For those curious I'm trying to parse the database format of task warrior.
Here is my test string:
[description:"aoeu" uuid:"123sth"]
which is meant to highlight that anything can be in a key or value aside from space, no spaces around the colons, and values are always in double quotes.
In node, this is my output:
[deuteronomy][gatlin][~]$ node
> var re = /^\[(?:(.+?):"(.+?)"\s*)+\]$/g
> re.exec('[description:"aoeu" uuid:"123sth"]');
[ '[description:"aoeu" uuid:"123sth"]',
'uuid',
'123sth',
index: 0,
input: '[description:"aoeu" uuid:"123sth"]' ]
But description:"aoeu" also matches this pattern. How can I get all matches back?
Continue calling re.exec(s) in a loop to obtain all the matches:
var re = /\s*([^[:]+):\"([^"]+)"/g;
var s = '[description:"aoeu" uuid:"123sth"]';
var m;
do {
m = re.exec(s);
if (m) {
console.log(m[1], m[2]);
}
} while (m);
Try it with this JSFiddle: https://jsfiddle.net/7yS2V/
str.match(pattern), if pattern has the global flag g, will return all the matches as an array.
For example:
const str = 'All of us except #Emran, #Raju and #Noman were there';
console.log(
str.match(/#\w*/g)
);
// Will log ["#Emran", "#Raju", "#Noman"]
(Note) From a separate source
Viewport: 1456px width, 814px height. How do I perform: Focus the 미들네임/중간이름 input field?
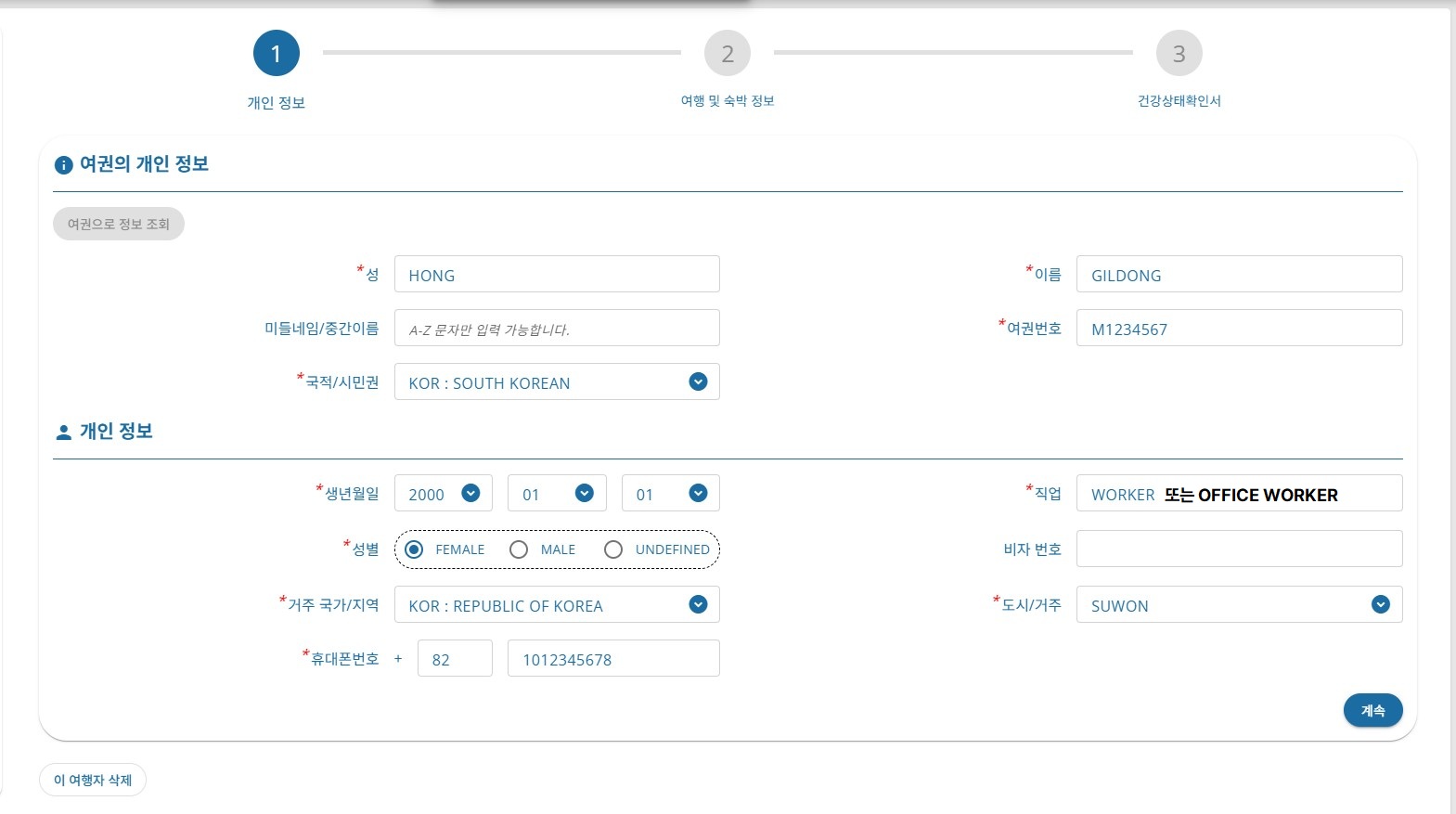click(557, 328)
To loop through all matches, you can use the replace function:
var re = /\s*([^[:]+):\"([^"]+)"/g;
var s = '[description:"aoeu" uuid:"123sth"]';
s.replace(re, function(match, g1, g2) { console.log(g1, g2); });
This is a solution
var s = '[description:"aoeu" uuid:"123sth"]';
var re = /\s*([^[:]+):\"([^"]+)"/g;
var m;
while (m = re.exec(s)) {
console.log(m[1], m[2]);
}
This is based on lawnsea's answer, but shorter.
Notice that the `g' flag must be set to move the internal pointer forward across invocations.
str.match(/regex/g)
returns all matches as an array.
If, for some mysterious reason, you need the additional information comes with exec, as an alternative to previous answers, you could do it with a recursive function instead of a loop as follows (which also looks cooler :).
function findMatches(regex, str, matches = []) {
const res = regex.exec(str)
res && matches.push(res) && findMatches(regex, str, matches)
return matches
}
// Usage
const matches = findMatches(/regex/g, str)
as stated in the comments before, it's important to have g at the end of regex definition to move the pointer forward in each execution.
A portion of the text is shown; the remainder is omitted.